» Your assignment
An exact transcription is needed, beginning at the line with "Given: Open the Jordi Pont-Tuset profile name" and ending at the last line of the listing, with pictures left out and nothing else added.

» Entries provided
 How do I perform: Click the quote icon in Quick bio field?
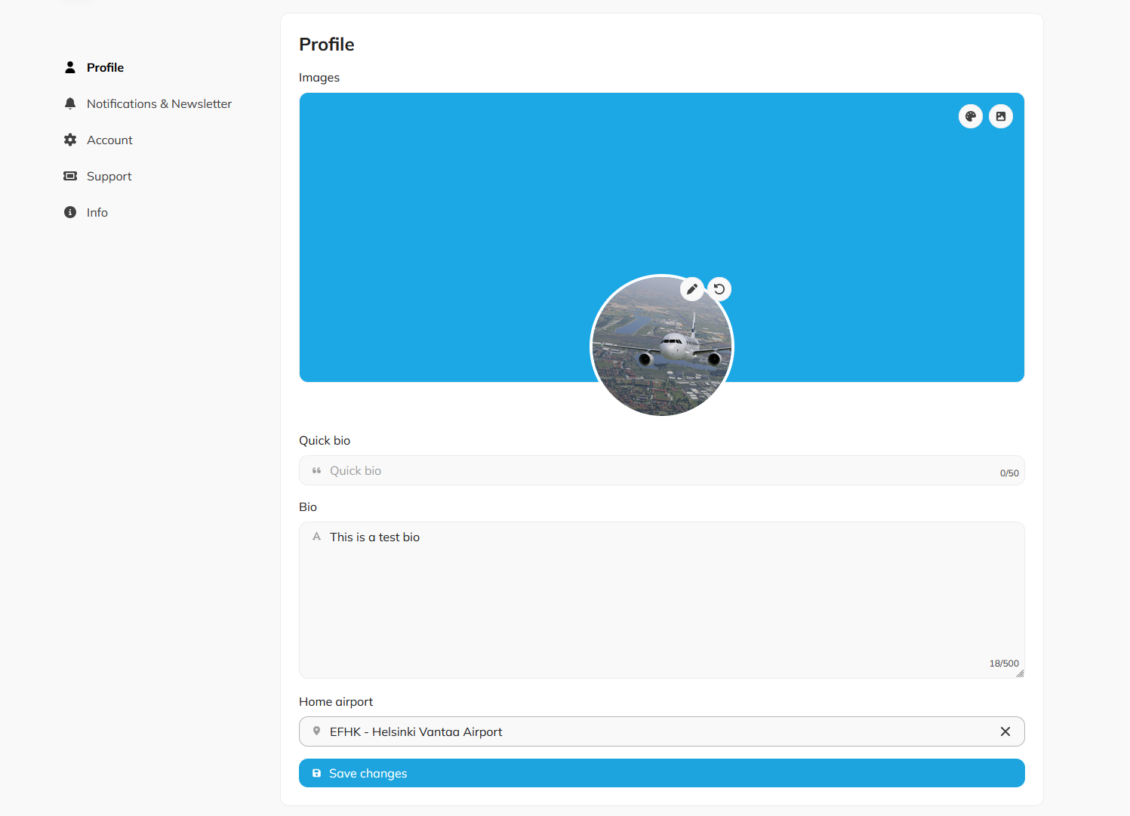pos(317,470)
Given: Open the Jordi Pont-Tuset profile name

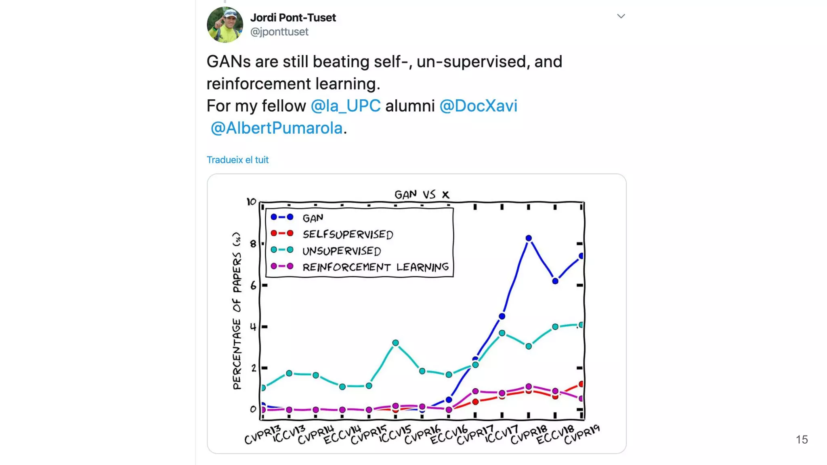Looking at the screenshot, I should pyautogui.click(x=293, y=17).
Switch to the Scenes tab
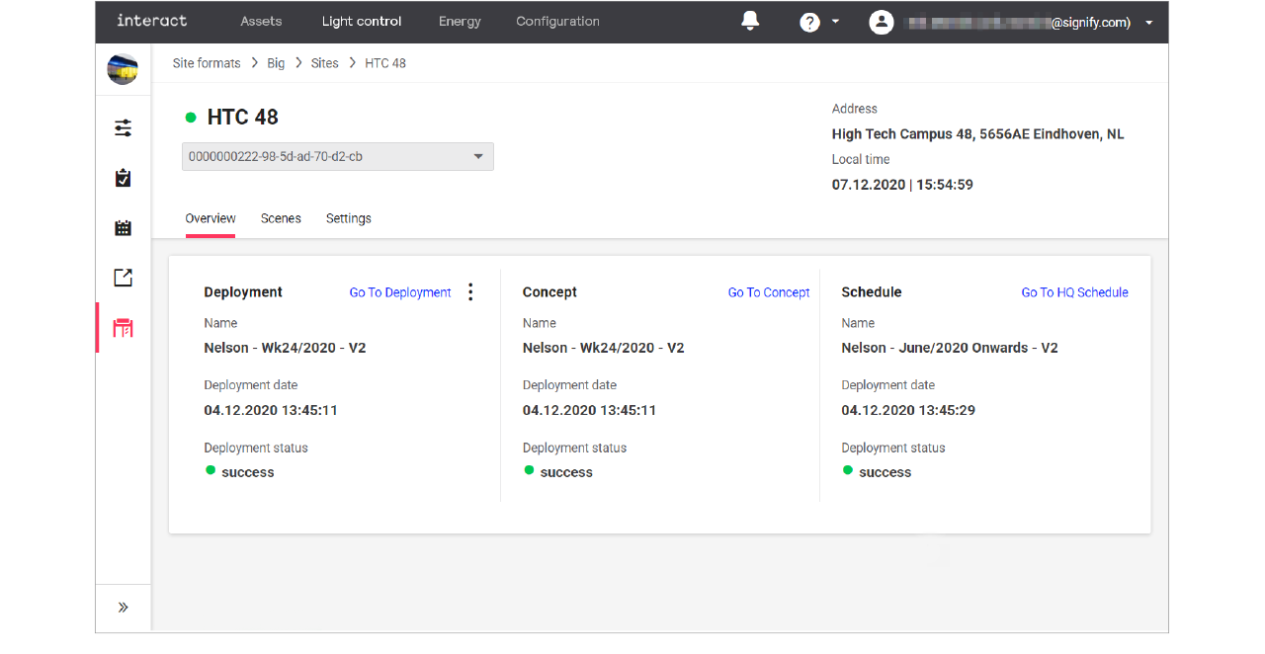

» Response area
Given: Open the Jordi Pont-Tuset profile name

Looking at the screenshot, I should pyautogui.click(x=293, y=17).
Switch to the Scenes tab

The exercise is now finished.